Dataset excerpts
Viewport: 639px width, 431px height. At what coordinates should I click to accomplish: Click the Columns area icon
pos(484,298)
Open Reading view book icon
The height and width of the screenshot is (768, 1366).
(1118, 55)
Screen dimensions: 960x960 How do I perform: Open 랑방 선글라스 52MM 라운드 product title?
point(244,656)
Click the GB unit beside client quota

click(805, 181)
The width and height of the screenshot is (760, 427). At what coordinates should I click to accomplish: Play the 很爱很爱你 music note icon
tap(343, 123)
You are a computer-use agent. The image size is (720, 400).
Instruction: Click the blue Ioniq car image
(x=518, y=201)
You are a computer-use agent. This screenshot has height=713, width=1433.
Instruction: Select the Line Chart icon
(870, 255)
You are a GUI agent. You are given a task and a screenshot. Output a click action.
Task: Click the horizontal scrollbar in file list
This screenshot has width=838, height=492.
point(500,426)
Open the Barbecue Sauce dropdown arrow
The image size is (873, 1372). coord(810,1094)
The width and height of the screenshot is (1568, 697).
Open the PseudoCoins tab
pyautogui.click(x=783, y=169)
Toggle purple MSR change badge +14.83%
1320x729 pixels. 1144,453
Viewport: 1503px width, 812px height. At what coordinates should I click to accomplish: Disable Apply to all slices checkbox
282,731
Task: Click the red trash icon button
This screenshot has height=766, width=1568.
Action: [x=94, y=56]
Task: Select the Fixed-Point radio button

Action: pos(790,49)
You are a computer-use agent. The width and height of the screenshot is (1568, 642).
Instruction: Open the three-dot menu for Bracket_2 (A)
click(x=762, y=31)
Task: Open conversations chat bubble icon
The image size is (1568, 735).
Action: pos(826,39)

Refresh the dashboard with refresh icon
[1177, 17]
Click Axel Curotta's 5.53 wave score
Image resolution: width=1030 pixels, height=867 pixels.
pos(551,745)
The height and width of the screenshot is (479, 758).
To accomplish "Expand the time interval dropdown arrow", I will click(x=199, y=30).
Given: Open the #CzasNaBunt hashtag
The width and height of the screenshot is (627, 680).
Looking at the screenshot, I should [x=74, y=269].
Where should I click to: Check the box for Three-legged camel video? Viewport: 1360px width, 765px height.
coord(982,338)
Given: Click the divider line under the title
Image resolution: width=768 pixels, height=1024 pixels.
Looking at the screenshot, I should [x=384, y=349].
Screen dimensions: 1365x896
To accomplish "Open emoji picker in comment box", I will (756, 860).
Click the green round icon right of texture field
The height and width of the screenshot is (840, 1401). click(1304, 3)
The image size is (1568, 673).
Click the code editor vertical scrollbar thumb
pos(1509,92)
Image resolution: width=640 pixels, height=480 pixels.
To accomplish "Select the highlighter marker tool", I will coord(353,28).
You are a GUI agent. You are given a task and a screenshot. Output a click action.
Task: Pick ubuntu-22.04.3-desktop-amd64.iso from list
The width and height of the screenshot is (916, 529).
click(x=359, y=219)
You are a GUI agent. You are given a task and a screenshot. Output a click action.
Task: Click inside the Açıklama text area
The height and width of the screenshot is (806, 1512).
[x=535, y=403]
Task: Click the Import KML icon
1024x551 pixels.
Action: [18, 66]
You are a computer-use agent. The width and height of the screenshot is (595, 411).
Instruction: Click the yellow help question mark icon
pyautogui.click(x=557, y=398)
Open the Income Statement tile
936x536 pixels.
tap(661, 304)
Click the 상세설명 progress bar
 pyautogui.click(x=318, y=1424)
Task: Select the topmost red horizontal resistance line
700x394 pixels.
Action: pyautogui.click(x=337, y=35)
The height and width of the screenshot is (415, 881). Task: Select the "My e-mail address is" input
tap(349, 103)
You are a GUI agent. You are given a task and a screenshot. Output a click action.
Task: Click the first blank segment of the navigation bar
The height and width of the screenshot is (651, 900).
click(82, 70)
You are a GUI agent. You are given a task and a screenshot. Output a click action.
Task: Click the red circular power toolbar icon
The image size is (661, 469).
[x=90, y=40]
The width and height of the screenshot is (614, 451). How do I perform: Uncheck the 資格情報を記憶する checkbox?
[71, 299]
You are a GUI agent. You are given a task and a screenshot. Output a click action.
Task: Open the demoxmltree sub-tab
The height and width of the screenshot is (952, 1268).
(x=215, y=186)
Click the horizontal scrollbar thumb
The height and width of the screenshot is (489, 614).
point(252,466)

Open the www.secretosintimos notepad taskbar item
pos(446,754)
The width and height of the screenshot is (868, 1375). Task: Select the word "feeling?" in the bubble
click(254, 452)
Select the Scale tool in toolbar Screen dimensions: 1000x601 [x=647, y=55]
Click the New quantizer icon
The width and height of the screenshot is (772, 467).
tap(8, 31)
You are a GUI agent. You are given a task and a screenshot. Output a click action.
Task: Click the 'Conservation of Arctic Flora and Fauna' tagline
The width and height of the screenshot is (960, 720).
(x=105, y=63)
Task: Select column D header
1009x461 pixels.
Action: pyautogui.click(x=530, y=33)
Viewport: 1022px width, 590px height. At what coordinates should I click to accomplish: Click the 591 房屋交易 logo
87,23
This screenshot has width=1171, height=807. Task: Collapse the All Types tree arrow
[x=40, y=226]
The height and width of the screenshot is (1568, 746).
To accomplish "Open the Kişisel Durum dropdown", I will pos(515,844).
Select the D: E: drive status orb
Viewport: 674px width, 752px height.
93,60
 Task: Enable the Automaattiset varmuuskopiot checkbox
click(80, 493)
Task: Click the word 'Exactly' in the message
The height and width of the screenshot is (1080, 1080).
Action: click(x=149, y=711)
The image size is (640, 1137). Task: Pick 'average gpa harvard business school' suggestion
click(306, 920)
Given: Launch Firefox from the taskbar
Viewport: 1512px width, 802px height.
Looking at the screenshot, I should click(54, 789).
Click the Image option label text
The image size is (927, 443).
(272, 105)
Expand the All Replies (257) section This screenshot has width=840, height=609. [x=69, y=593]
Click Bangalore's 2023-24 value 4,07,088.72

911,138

▶ [WHAT YOU ARE ASKED TO DO]: Starting at the line that holds "The image size is (927, 443).", set down each line exactly through the last line of the records above, and no others.

▶ [TASK RESPONSE]:
The image size is (927, 443).
(272, 105)
Expand the All Replies (257) section This screenshot has width=840, height=609. [x=69, y=593]
Click Bangalore's 2023-24 value 4,07,088.72

911,138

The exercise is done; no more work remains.